Cinéma

Premières informations exclusives sur le nouveau film du réalisateur culte de « Calvaire » . Un thriller stylisé qui suivra la cavale de deux enfants amoureux. Avec aussi Fantine Harduin, jeune mouscronnoise révélée par Michael Haneke.


Benoît Poelvoorde et Fabrice du Welz, les deux enfants terribles du cinéma belge, vont travailler ensemble pour le première fois. La premier tiendra un des rôles principaux de « Adoration », nouveau film du second et dernier volet d’une trilogie comprenant « Calvaire » (2004) et « Alleluia » (2014). 

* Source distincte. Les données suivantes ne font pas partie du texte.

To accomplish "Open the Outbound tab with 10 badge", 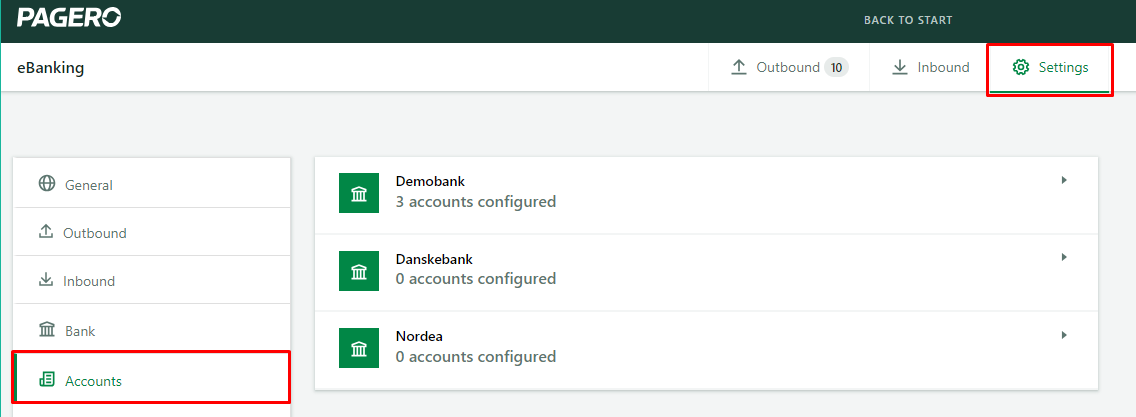I will pos(789,67).
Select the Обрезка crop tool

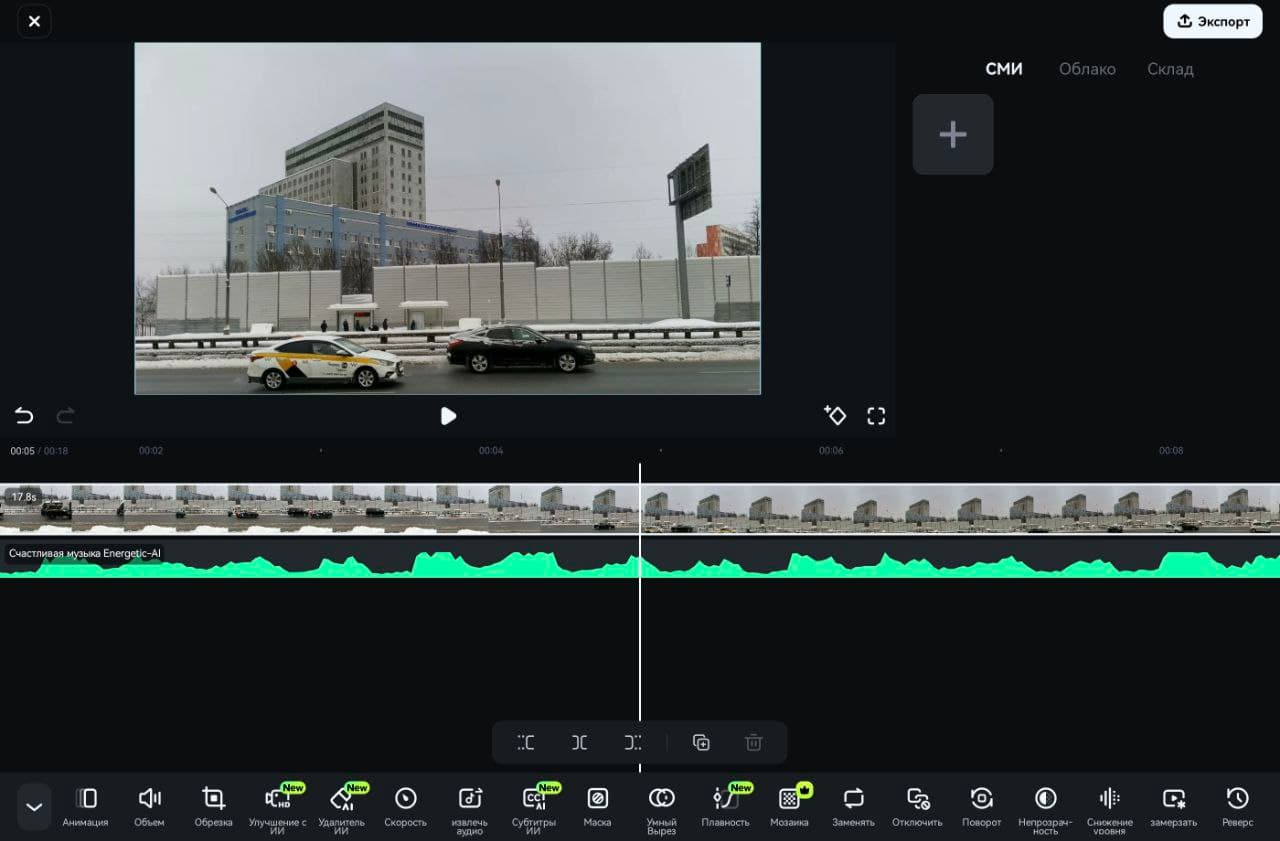tap(213, 806)
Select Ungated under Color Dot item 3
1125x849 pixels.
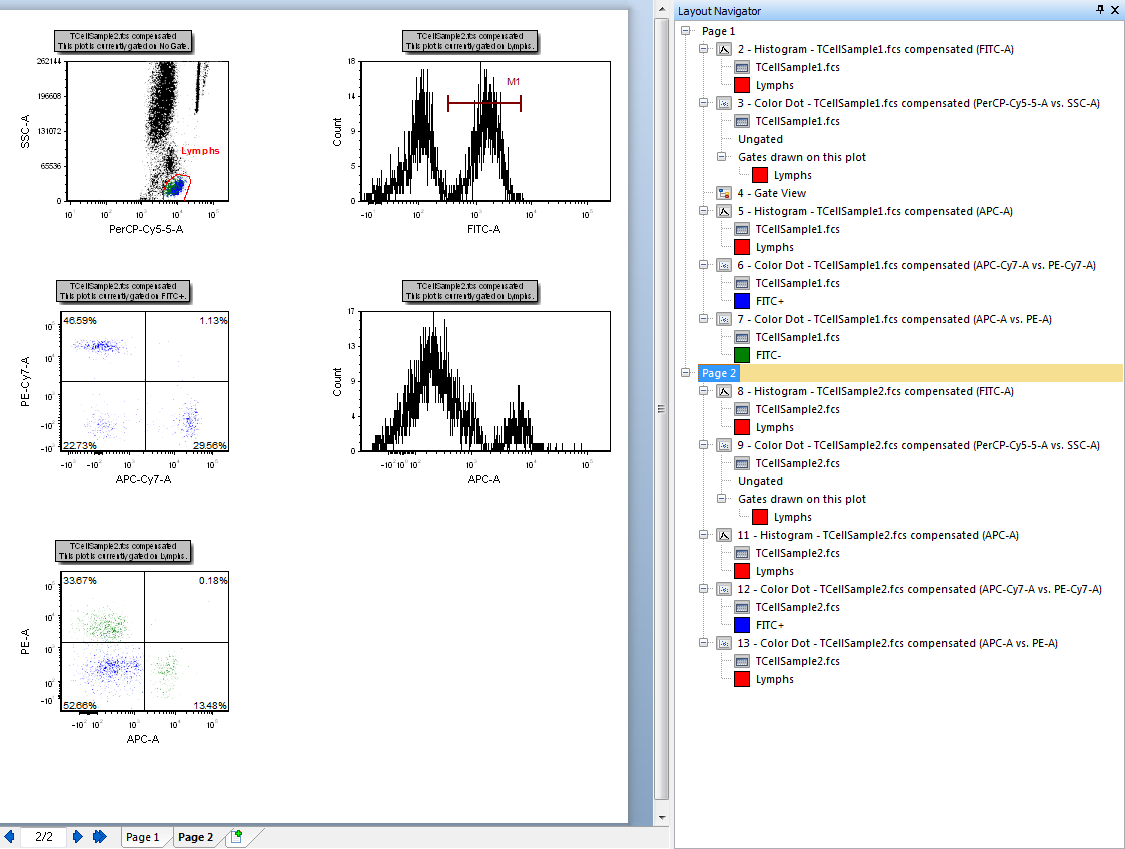[760, 139]

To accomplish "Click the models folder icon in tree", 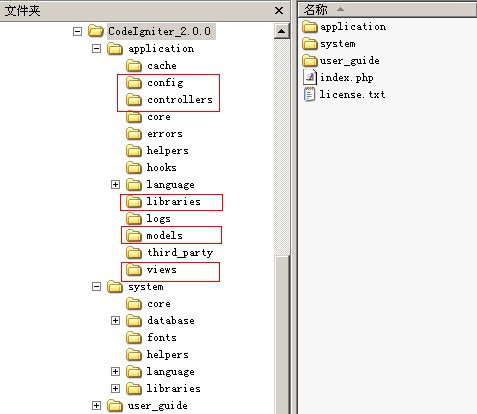I will pos(134,236).
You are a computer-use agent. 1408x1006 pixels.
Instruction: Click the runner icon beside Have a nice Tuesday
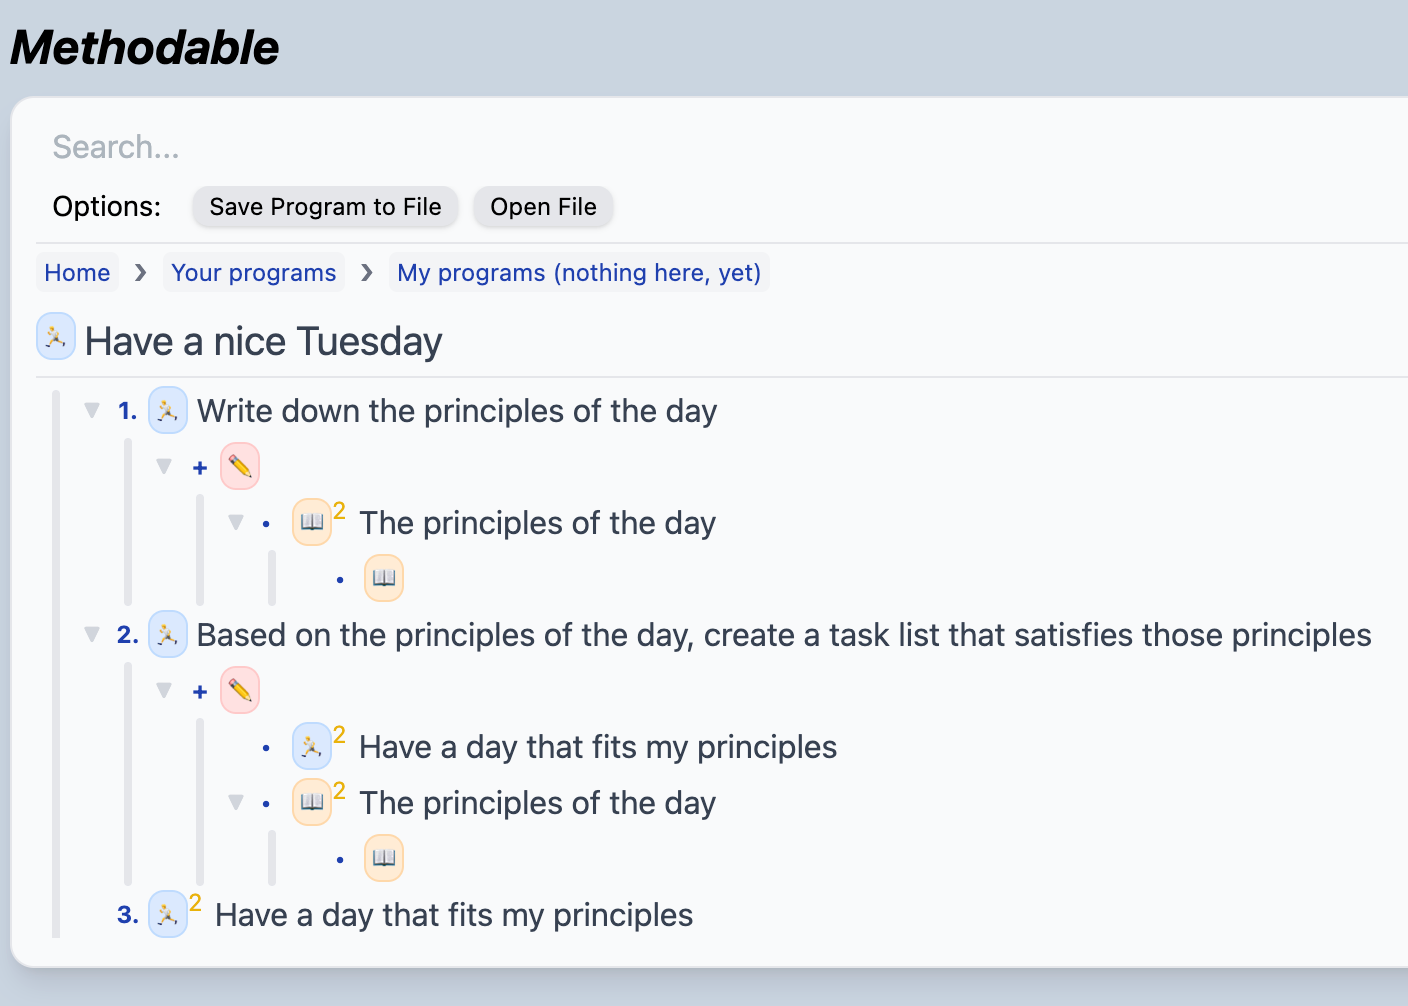56,336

On devrait aussi retrouver dans le film Béatrice Dalle et Emmanuelle Béart (que du Welz a déjà dirigée dans « Vinyan » en 2008). Peter Van Den Begin (vu dans « King of the Belgians ») sera aussi de la partie.  

Un amour fou

Comme « Calvaire » et « Alleluia », « Adoration » aura pour thème un amour fou. Le récit sera centré sur deux adolescents : Paul, douze ans, qui tombe amoureux de Gloria, adolescente schizophrène. Après un drame, Paul aidera Gloria à s’échapper de l’institution psychiatrique où elle est placée. Leur cavale renforcera leur passion.

Gloria - prénom qui constitue le trait d’union des trois films - sera interprétée par Fantine Harduin. Cette jeune comédienne belge de douze ans, originaire de Mouscron, fut révélée dans « Happy End » de Michael Haneke, aux côtés d’Isabelle Huppert. 

De vieilles connaissances

La réunion entre du Welz et Poelvoorde était en quelque sorte inscrite dans les astres. Les deux se connaissent bien. Vincent Tavier, producteur de « Calvaire », « Alleluia » et « Vinyan », et producteur et coscénariste de « Adoration » est un vieux compagnon de route de comédien. Il était de l’aventure « C’est arrivé près de chez vous » et a produit « Les carnets de Monsieur Manatane » au début de la carrière de Benoît Poelvoorde. 

Forme stylisée

Comme les deux premiers films de la trilogie, « Calvaire », sélectionné à la Semaine de la Critique à Cannes, et « Alleluia », présenté à la Quinzaine des Réalisateurs, « Gloria » devrait se distinguer par une forme stylisée et une mise en scène audacieuse. Dans la revue professionnelle « Variety », Vincent Tavier a cité comme référence formelle de « Adoration » le réalisme magique de « La nuit du chasseur » (1955). 

Ce thriller culte, unique réalisation du comédien Charles Laughton, suivait aussi la cavale de deux enfants, traqués par un beau-père meurtrier incarné par Robert Mitchum dans un de ses rôles les plus glaçants.